Problem details:
Word for word, copy the lines beginning at the one with "Click the AtomicInteger.java class file icon" and ending at the last line below; pictures stay out.

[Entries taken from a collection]
• • •

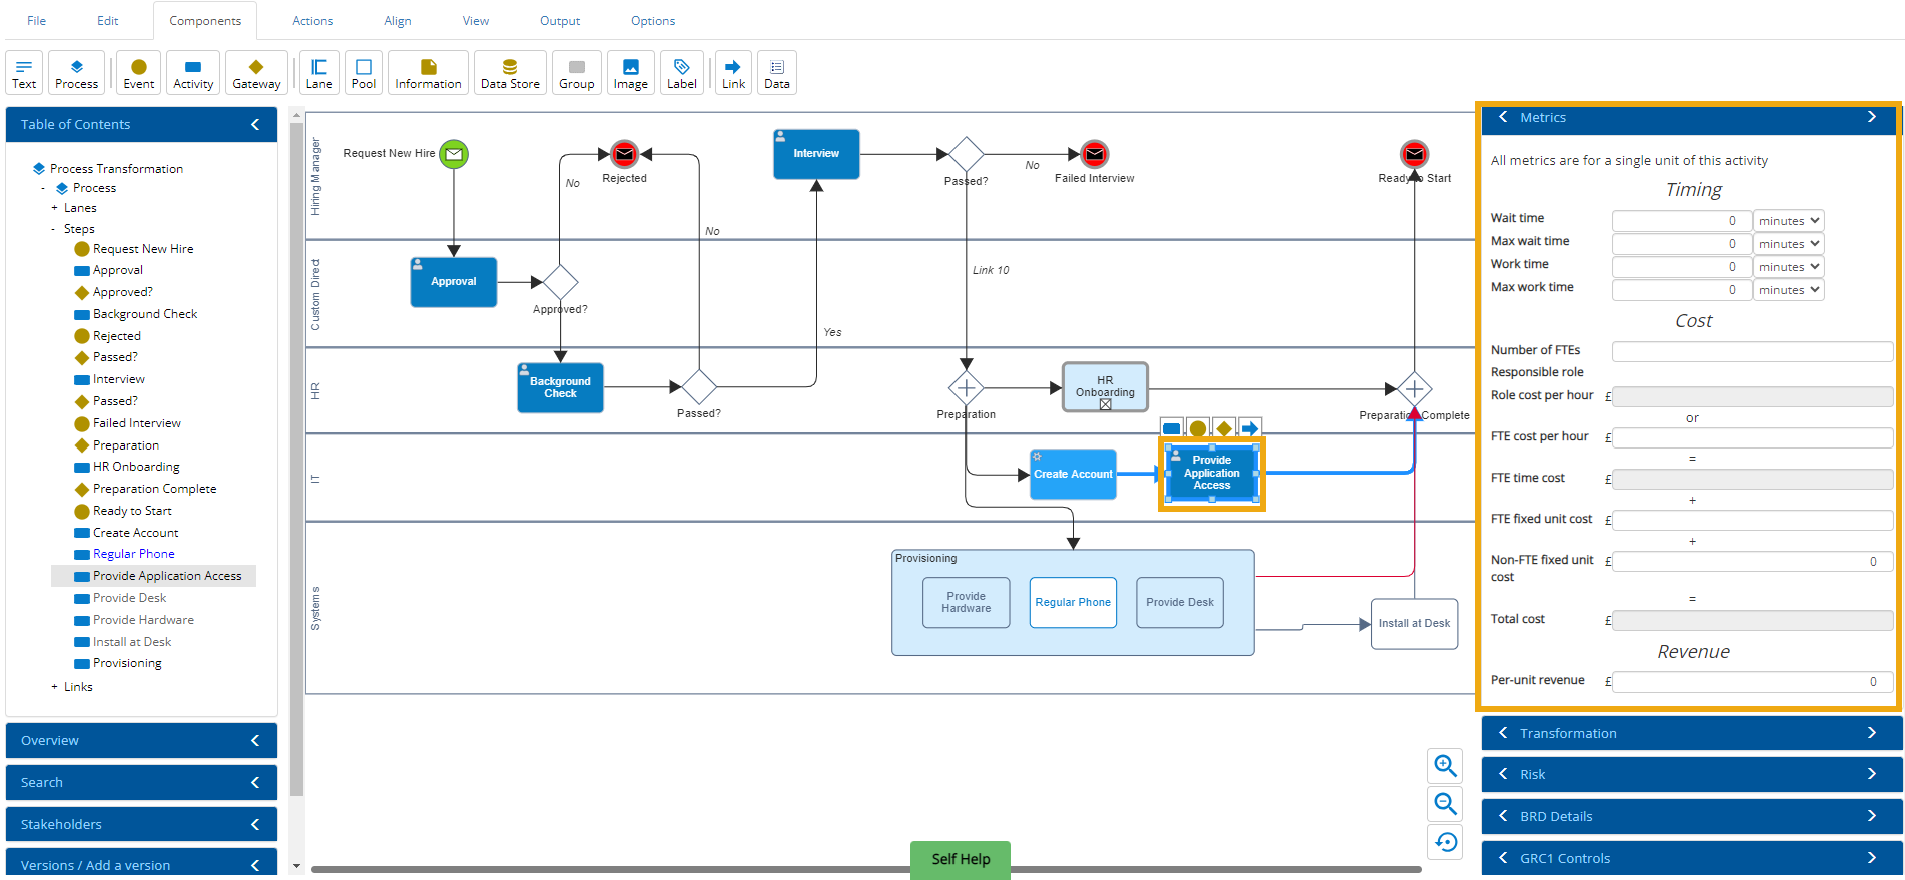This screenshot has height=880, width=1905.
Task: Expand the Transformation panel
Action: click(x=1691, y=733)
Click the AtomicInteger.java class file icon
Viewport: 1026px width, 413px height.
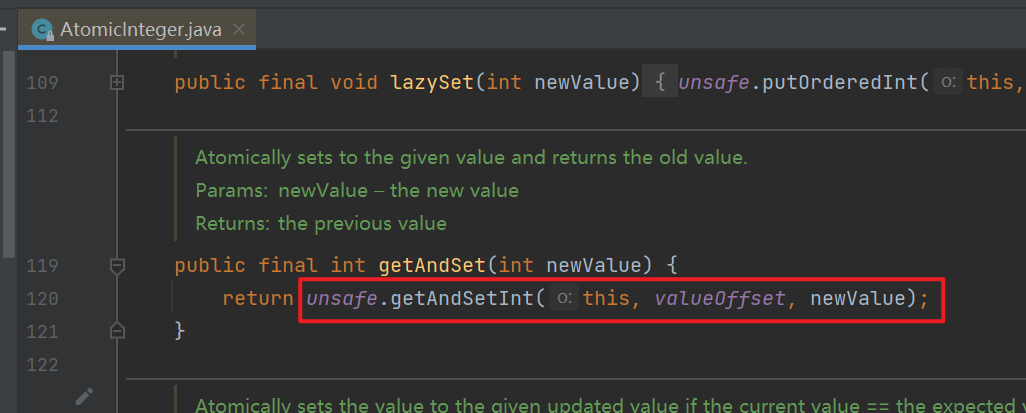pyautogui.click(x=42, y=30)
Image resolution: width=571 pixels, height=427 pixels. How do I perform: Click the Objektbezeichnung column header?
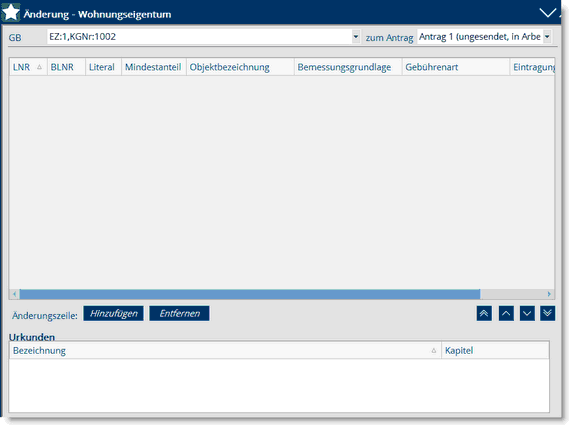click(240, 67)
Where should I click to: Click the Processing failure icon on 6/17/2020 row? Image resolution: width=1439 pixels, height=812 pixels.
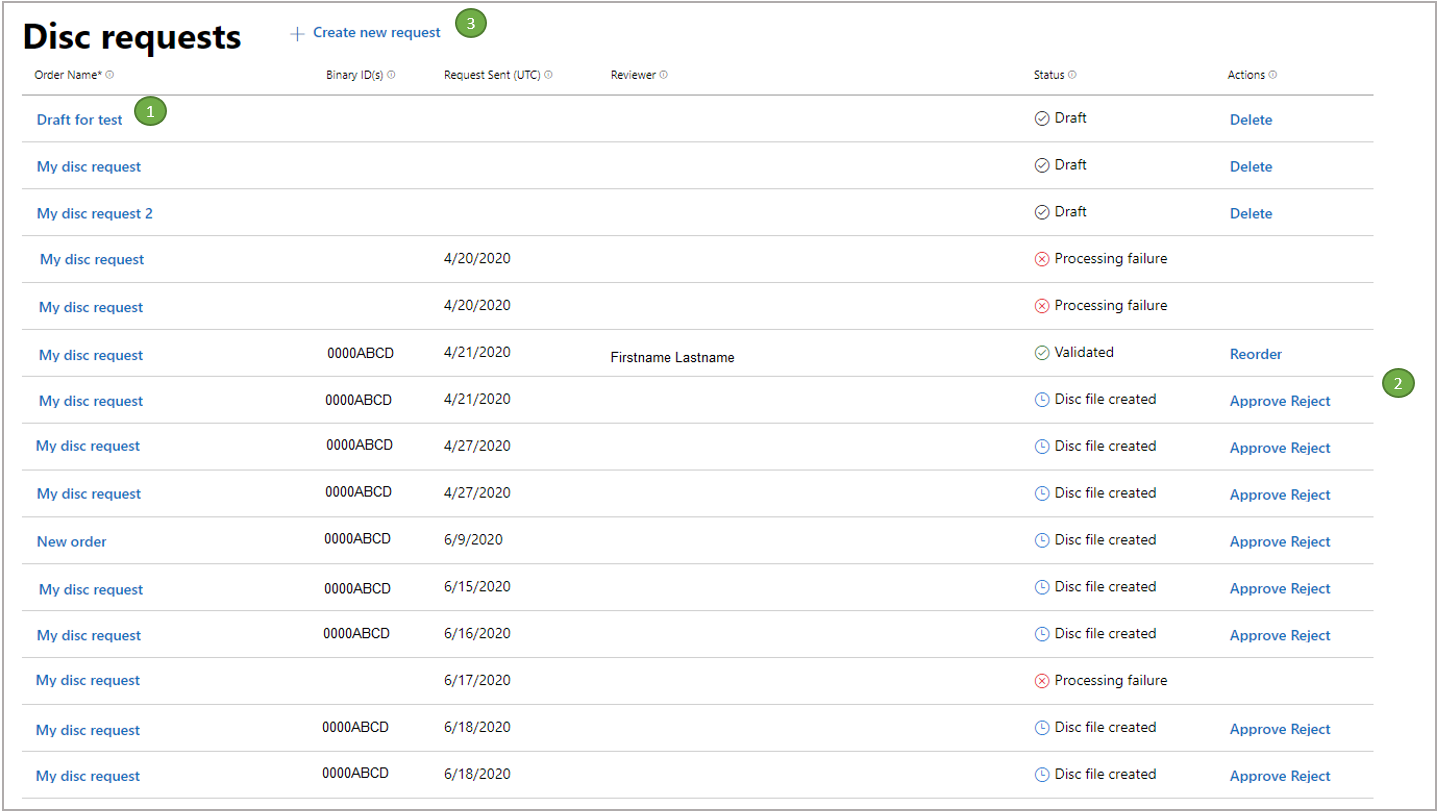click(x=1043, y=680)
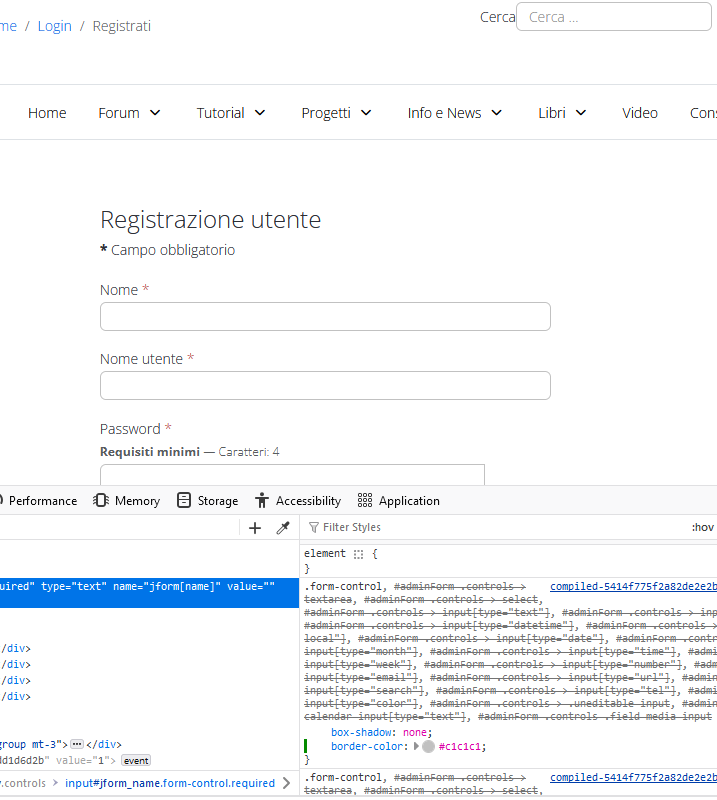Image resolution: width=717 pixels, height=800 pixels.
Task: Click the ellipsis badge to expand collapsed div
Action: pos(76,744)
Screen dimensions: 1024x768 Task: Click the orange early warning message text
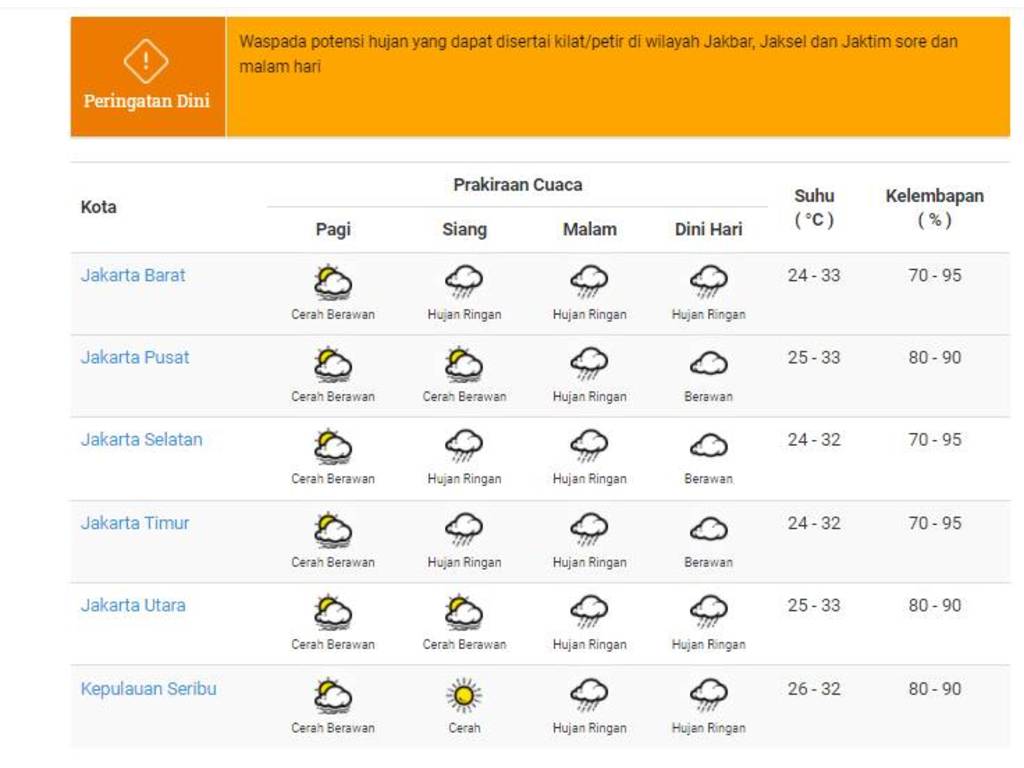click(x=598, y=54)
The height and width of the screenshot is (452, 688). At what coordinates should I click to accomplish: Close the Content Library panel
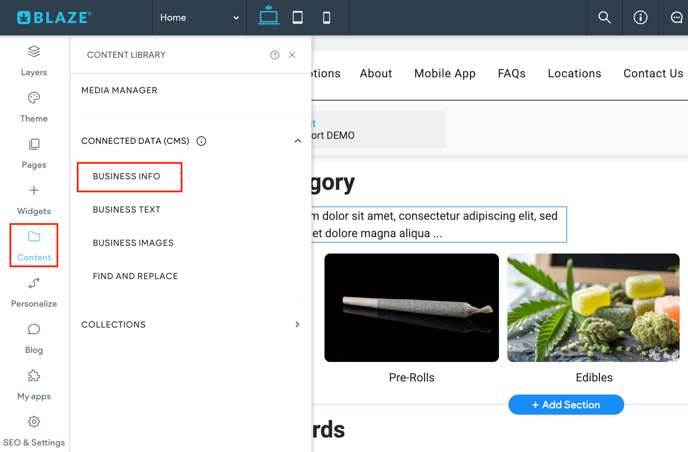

• • •

Response to this exercise:
Click the AtomicInteger.java class file icon
Viewport: 1026px width, 413px height.
pyautogui.click(x=42, y=30)
Image resolution: width=571 pixels, height=427 pixels. How do I perform: Click the Objektbezeichnung column header?
click(240, 67)
Where should I click to: Click the Processing failure icon on 6/17/2020 row? Image resolution: width=1439 pixels, height=812 pixels.
click(x=1043, y=680)
Image resolution: width=717 pixels, height=800 pixels.
Task: Click the ellipsis badge to expand collapsed div
Action: pos(76,744)
Screen dimensions: 1024x768 Task: Click the orange early warning message text
click(x=598, y=54)
The height and width of the screenshot is (452, 688). At what coordinates should I click to accomplish: Close the Content Library panel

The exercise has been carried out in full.